Tres Rios Wetlands is a wetland in Arizona, terrific for birding.

Welcome to Tres Rios

The Tres Rios Environmental Restoration project involves the rehabilitation of nearly 700 acres in and around the Salt River, restoring a vital wetland and riparian habitat. Located just 3.9 miles southeast of Alamar, Tres Rios Wetlands showcases open water features including large Ponds and Waterways. The site has many public uses such as a riparian corridor trail system, a butterfly garden, birding opportunities and picnic areas. Its waters and created habitat have made this a premier birding area, providing winter habitat for many species of waterfowl in close proximity to the metropolitan Phoenix area.
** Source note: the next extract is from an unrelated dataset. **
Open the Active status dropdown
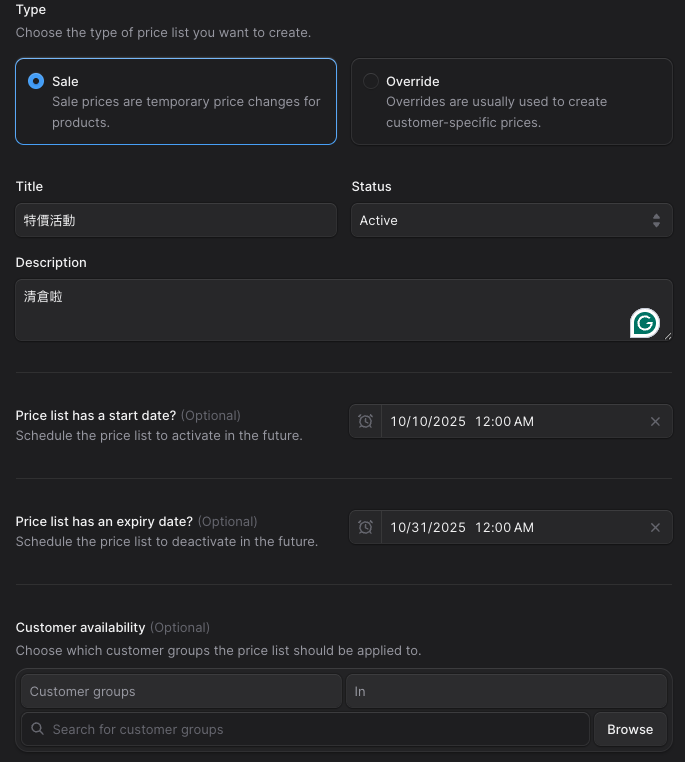This screenshot has width=685, height=762. click(510, 221)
The lush and scenic Tres Rios is now home to more than 150 different species of birds and animals like muskrats, raccoons, skunks, coyotes, bobcats, and beavers. The beautiful cottonwood groves, willows, mesquites, and other desert shrubs around the reed-lined ponds and along the trail attract many migratory and wintering songbirds. By bringing the Salt River back to the condition it was in during the early 1800s, this project is repairing a natural habitat.

Free access permits must be requested prior to visiting Tres Rios. Permits are valid for six months and allow unlimited visits between sunrise and sunset, 365 days per year.

  • The American avocet wades in shallow water and sweeps its long bill from side to side looking for insects and crustaceans.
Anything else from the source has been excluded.